Divide markets into coherent, discrete, targetable communities. The divisions that are used by data vendors may not suit this purpose, and may require further selection or screening. For example, the boundaries of “areas” commonly referenced in reports by the Northwest Multiple Listing Service, the regional MLS whose data were used for Spheres & Farms™, were set decades ago. They vary widely in size and shape, with inadequate similitude for comparisons. Urban communities, suburbs, and smaller towns are better subjects of analysis.

Among these communities, know where your current agents are listing. Know all the attributes of those places, and what is selling in those places. In Spheres & Farms™, this information is handily printed on 178 cards. In real life, some brokerages will have more, others fewer.

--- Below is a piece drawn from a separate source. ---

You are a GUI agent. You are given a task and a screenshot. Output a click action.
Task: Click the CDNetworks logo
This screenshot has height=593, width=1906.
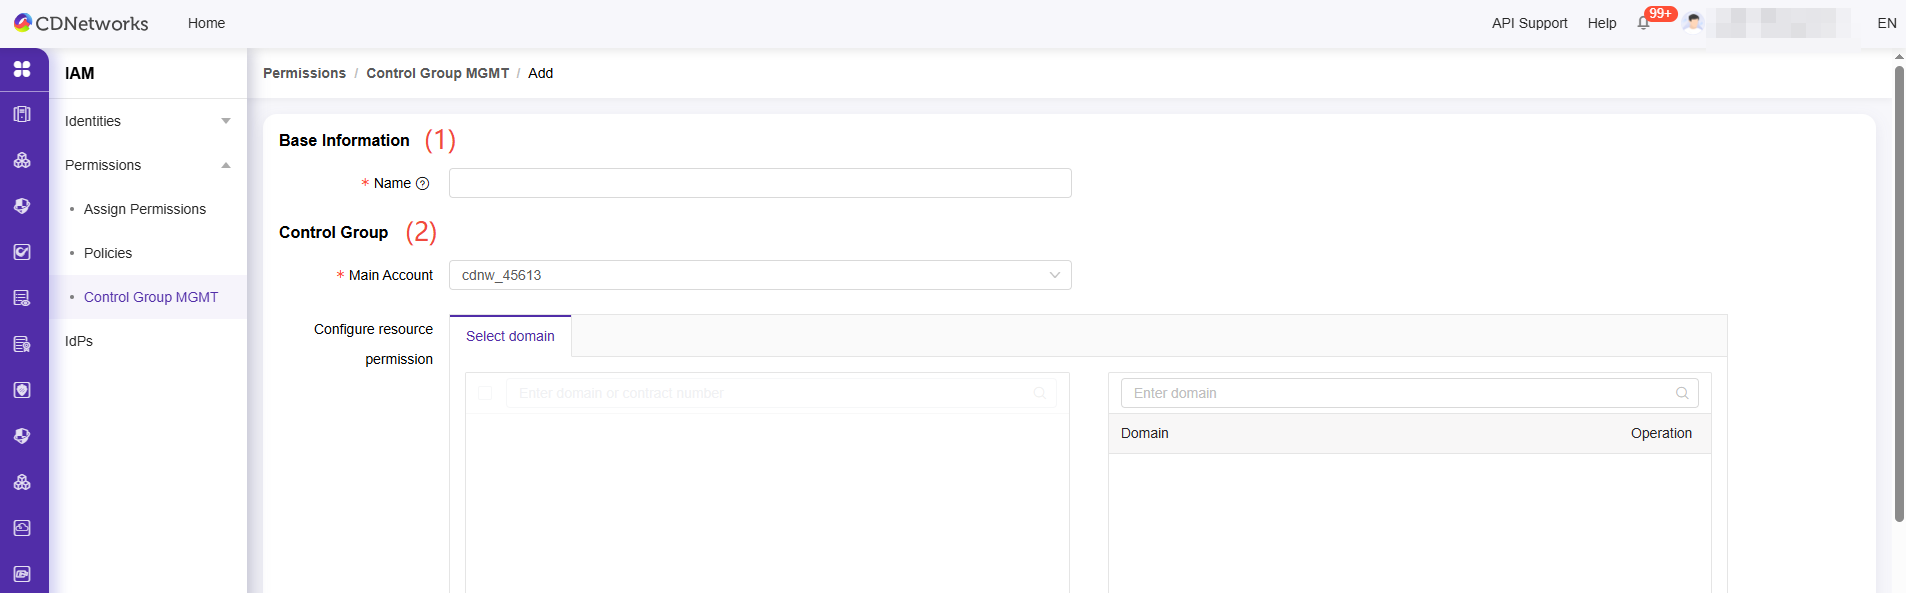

Learn them all.

Compare the attributes of these communities with the priorities for development of the brand. Keep an eye on the visibility that each of these communities offers to the brand. Amalgamate prioritized communities as needed so that there are enough regular listing and selling data for reliable observations.

Break down listings and sales by percentile price bounds, then align neighborhoods within those bounds to discover which neighborhoods are most closely aligned with your brand. Now you have the information you need to prioritize broker management, recruitment, project selection, promotion, and events.

Identify your own brokers who are listing and selling in these prioritized locations. Consult them for insight that will supplement or contraindicate the findings from data.

Next, identify agents of competing brands with strong listing and selling performance in your targeted locations. Use your accumulated insight about their own markets to target these agents for recruitment.

Evaluate recent projects listed by these brokers and in these targeted locations, their alignment with communities nearby and with your brand, and their absorption rates. Identify relevant homebuilders and solicit them for project marketing opportunities.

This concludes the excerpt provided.